Whenever a line in the data below includes the string "Given", copy it out.

[Saved entries]

BEGIN

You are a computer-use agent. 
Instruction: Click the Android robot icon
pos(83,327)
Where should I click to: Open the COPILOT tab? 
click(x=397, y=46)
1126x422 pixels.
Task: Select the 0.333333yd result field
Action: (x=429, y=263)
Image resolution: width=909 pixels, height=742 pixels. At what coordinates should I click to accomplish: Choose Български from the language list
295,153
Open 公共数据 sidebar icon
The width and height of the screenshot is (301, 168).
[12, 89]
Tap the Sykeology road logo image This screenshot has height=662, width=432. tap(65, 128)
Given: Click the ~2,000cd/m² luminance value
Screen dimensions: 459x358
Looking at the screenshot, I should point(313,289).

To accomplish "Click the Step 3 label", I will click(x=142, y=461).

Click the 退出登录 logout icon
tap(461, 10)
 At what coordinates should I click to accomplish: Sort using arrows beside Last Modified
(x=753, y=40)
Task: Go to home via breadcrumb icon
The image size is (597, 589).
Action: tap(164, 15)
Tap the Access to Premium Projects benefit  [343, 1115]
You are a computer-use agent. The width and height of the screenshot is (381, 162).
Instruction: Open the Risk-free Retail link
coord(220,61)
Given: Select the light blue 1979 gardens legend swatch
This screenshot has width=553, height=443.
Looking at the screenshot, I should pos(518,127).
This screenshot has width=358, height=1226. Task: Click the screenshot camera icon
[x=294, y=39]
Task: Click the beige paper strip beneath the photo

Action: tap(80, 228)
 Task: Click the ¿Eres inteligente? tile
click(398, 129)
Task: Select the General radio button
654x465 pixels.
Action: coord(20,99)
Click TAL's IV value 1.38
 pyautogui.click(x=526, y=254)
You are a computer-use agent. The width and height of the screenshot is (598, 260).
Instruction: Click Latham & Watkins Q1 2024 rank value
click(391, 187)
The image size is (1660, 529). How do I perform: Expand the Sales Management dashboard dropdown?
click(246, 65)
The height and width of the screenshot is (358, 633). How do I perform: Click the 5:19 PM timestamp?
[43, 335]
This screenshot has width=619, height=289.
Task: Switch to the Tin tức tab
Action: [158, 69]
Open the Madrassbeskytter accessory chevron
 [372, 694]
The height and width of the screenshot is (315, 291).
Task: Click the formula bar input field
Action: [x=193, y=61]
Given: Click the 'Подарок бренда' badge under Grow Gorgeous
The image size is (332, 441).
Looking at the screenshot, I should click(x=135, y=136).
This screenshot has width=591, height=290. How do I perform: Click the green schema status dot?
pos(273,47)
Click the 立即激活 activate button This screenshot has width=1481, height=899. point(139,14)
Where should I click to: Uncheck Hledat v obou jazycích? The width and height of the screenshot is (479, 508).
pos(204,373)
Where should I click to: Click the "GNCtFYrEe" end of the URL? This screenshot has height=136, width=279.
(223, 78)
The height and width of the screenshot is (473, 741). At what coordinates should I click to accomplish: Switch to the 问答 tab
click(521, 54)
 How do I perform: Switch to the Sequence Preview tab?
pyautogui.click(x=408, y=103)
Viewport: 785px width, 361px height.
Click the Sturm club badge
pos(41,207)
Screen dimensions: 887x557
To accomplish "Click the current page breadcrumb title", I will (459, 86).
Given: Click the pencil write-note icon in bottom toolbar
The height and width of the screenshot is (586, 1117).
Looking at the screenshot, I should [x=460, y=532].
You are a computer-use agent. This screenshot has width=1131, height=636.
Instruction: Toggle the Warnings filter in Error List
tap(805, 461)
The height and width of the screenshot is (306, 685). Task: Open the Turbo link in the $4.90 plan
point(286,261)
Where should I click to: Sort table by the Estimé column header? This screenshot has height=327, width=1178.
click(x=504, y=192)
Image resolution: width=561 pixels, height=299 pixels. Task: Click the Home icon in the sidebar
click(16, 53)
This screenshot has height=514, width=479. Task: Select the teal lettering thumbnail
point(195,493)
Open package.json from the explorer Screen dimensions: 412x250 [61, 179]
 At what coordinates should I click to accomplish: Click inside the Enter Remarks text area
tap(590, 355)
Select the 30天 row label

END

** OUTPUT BELOW **
Given: Click the ~2,000cd/m² luminance value
Given: Select the light blue 1979 gardens legend swatch
Given: Click the 'Подарок бренда' badge under Grow Gorgeous
Given: Click the pencil write-note icon in bottom toolbar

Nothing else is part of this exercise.